NPCs are embedded within the pores of the NE connecting the inner and outer nuclear membrane. This topology poses a challenge to the degradation of NPCs from the intact NE by autophagy (10). Intriguingly, using immuno- or correlative light and electron microscopy, both studies found that autophagosomes contain double-membrane vesicles carrying nucleoporins and seemingly enclosing nucleoplasm (1, 2). These data suggest that the NE undergoes significant membrane remodeling to generate vesicular NE fragments containing multiple NPCs that are targeted by autophagy (Fig. 1). How these NE-derived vesicles are generated without compromising nuclear function and whether their formation is coordinated with autophagosome biogenesis remains to be analyzed. Interestingly, NPC-phagy depended on Vps4 (1), raising the possibility that ESCRTIII/Vps4 contributes in its capacity to mediate inner nuclear membrane fission (11). Additionally, the mammalian ER-phagy receptors RTN3 and FAM134B drive ER membrane fragmentation by the means of oligomerization of their reticulon homology domains (12, 13). Notably, Atg40 also contains a reticulon homology domain and, as discussed before, accelerated NPC turnover by autophagy (1, 2, 8). Thus, it is tempting to speculate that, in coordination with ESCRTIII/Vps4-mediated inner nuclear membrane scission, Atg40 facilitates outer nuclear membrane fission to generate NPC-containing vesicles that are targeted by autophagy for degradation.

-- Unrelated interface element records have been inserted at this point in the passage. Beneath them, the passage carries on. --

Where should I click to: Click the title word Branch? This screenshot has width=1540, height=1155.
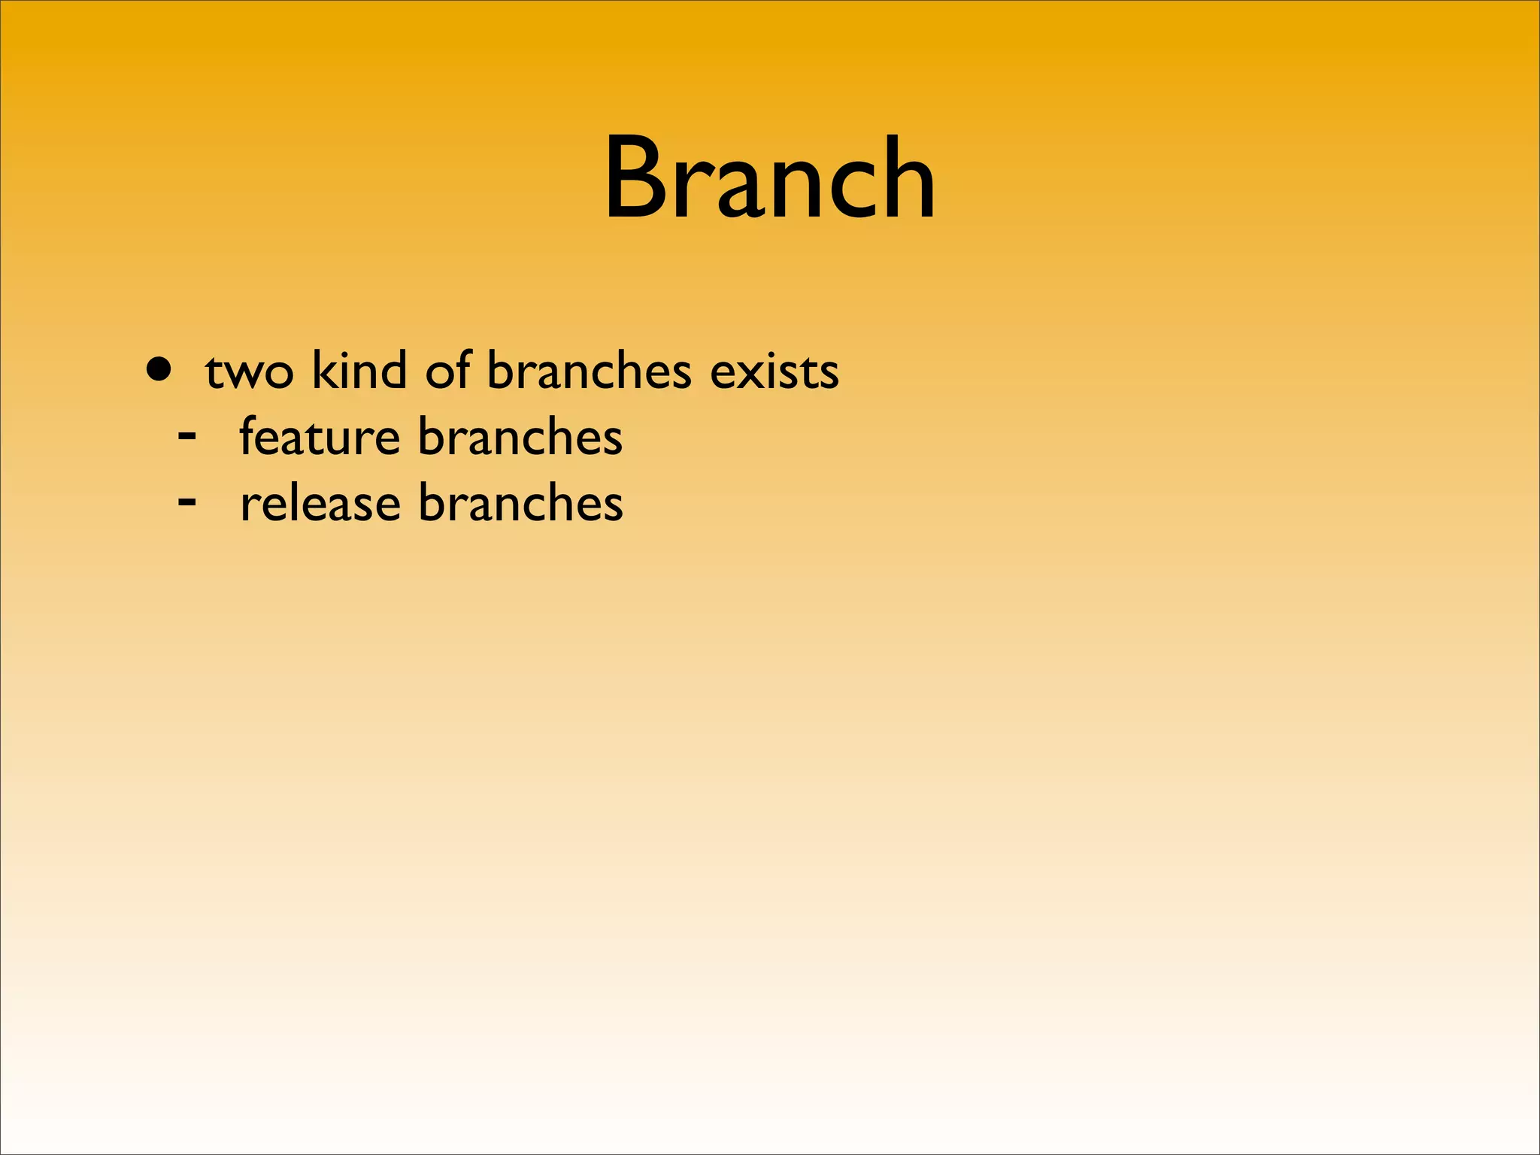[x=769, y=178]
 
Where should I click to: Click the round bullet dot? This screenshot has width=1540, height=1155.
[x=159, y=370]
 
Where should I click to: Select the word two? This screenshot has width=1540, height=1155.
[x=249, y=373]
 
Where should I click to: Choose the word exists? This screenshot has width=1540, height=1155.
[x=774, y=371]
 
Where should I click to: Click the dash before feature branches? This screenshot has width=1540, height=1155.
[x=187, y=434]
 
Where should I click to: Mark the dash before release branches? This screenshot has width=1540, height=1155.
[x=187, y=499]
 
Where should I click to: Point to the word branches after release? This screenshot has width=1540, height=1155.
[x=520, y=502]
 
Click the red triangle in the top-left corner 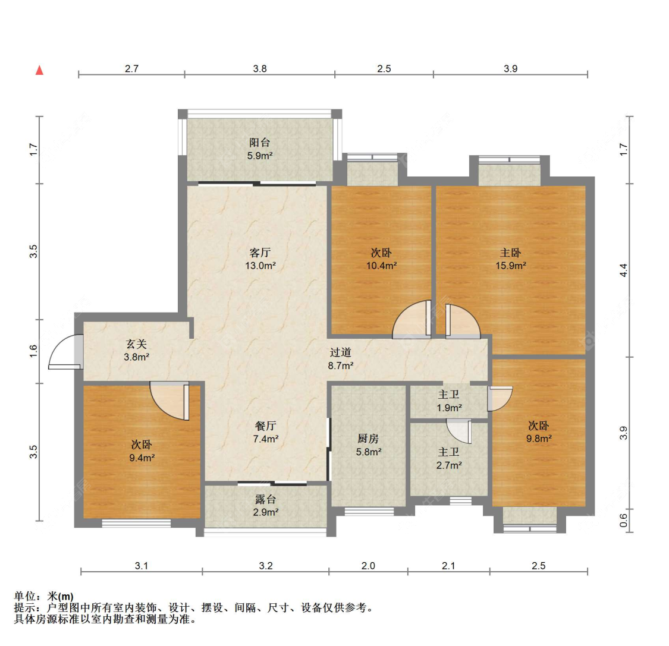tap(40, 70)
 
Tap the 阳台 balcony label tap(259, 143)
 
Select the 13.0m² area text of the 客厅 tap(260, 266)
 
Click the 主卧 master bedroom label tap(510, 253)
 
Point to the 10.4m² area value tap(381, 266)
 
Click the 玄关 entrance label tap(136, 344)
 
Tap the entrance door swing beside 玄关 tap(64, 353)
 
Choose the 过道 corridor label tap(341, 352)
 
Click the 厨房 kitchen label tap(368, 439)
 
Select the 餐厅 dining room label tap(266, 426)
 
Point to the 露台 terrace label tap(266, 499)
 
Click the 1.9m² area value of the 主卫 tap(449, 408)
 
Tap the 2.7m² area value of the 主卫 tap(449, 465)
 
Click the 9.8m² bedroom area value tap(538, 439)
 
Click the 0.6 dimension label tap(623, 520)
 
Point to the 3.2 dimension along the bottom tap(265, 566)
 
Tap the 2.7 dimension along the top tap(131, 68)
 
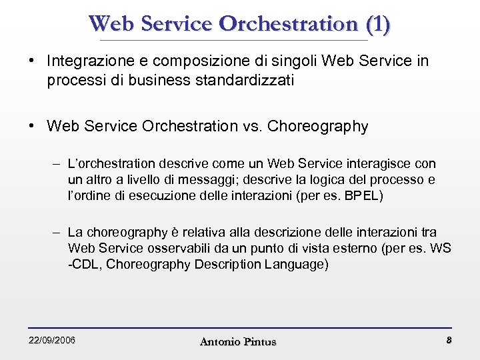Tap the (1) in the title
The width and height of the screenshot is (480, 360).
coord(378,24)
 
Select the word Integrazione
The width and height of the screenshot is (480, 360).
coord(85,61)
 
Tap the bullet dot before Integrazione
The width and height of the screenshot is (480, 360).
coord(31,61)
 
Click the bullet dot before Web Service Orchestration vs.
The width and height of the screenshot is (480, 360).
coord(31,127)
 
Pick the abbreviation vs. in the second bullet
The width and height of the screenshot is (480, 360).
coord(251,127)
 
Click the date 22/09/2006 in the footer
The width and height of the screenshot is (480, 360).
coord(52,341)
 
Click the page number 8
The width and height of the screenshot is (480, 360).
coord(449,341)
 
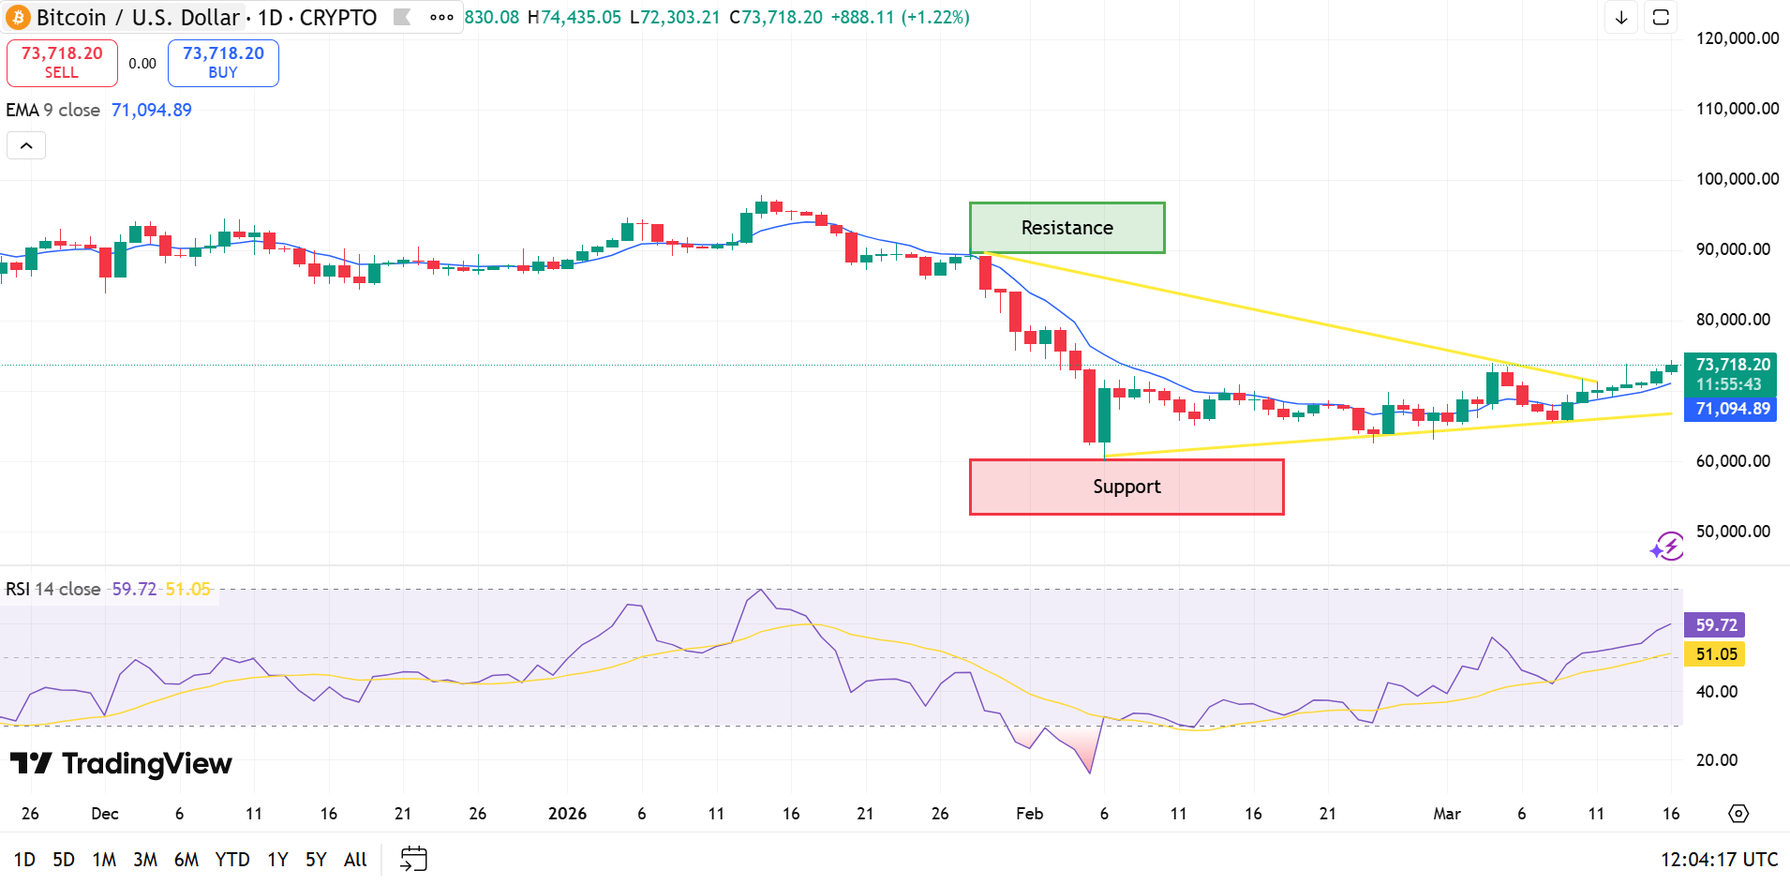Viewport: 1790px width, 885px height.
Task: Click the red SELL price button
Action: tap(62, 63)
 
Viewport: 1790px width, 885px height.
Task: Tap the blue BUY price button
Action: tap(223, 63)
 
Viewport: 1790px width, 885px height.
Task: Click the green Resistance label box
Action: tap(1067, 228)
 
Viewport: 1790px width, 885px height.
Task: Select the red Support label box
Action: tap(1126, 487)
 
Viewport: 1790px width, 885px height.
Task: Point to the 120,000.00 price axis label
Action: tap(1737, 38)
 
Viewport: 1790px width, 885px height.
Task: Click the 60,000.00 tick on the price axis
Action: tap(1733, 461)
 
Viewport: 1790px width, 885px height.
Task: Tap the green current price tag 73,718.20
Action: tap(1730, 374)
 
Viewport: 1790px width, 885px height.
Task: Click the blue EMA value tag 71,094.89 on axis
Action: tap(1730, 409)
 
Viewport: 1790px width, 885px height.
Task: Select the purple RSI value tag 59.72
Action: tap(1715, 625)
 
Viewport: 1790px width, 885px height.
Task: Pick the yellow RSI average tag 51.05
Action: tap(1715, 654)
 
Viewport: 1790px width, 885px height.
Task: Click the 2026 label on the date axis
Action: tap(567, 814)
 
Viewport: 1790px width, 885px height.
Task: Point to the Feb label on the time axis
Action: tap(1029, 814)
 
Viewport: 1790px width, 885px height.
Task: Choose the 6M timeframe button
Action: tap(186, 860)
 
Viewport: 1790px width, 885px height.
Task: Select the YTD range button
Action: tap(232, 860)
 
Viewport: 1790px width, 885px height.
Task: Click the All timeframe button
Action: tap(355, 860)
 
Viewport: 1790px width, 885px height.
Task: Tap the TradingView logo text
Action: tap(146, 764)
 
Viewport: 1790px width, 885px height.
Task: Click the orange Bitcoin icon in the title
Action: tap(18, 18)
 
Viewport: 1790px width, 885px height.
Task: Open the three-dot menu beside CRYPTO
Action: tap(441, 18)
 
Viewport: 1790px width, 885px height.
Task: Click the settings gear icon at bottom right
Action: tap(1738, 814)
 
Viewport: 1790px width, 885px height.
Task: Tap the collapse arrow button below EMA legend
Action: tap(26, 145)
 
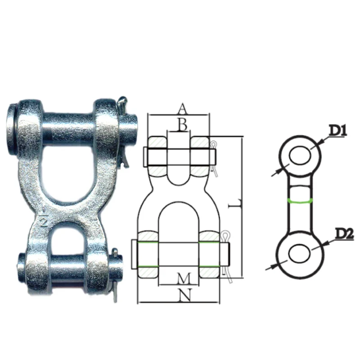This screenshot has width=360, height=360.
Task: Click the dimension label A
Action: (x=182, y=108)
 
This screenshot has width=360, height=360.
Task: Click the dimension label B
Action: (x=182, y=125)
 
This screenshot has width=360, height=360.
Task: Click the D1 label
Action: (x=337, y=131)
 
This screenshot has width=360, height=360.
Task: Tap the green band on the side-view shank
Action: (x=298, y=200)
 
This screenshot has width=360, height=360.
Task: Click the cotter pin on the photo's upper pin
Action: (x=123, y=130)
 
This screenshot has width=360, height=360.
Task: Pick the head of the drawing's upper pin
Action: (x=145, y=156)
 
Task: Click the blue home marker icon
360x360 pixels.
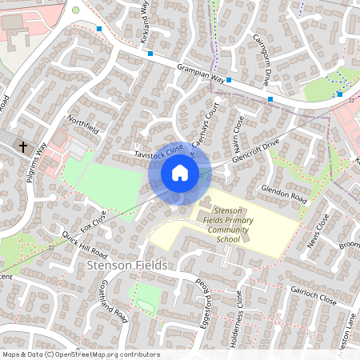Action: pyautogui.click(x=180, y=172)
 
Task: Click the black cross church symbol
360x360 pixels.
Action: pyautogui.click(x=23, y=147)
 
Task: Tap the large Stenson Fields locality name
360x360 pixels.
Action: pyautogui.click(x=120, y=265)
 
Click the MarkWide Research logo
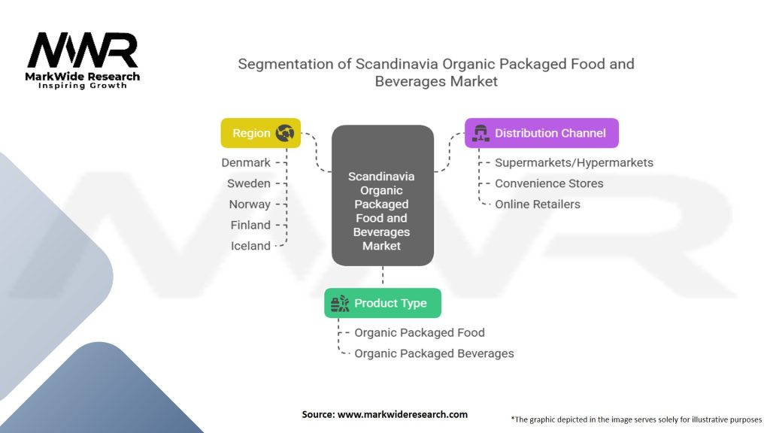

In summary, the work from Lee et al. and Tomioka et al. provide important insight into the mechanisms of NPC turnover by selective autophagy with broad implications for ageing and human diseases. Their initial description of this process raises exciting questions about the mechanisms and regulation of NPC-phagy, including the generation of NE-derived NPC vesicles.
This work was funded by the Max Planck Society and the Deutsche Forschungsgemeinschaft (SFB 1218 – Project number 269925409).
The authors declare no competing financial interests.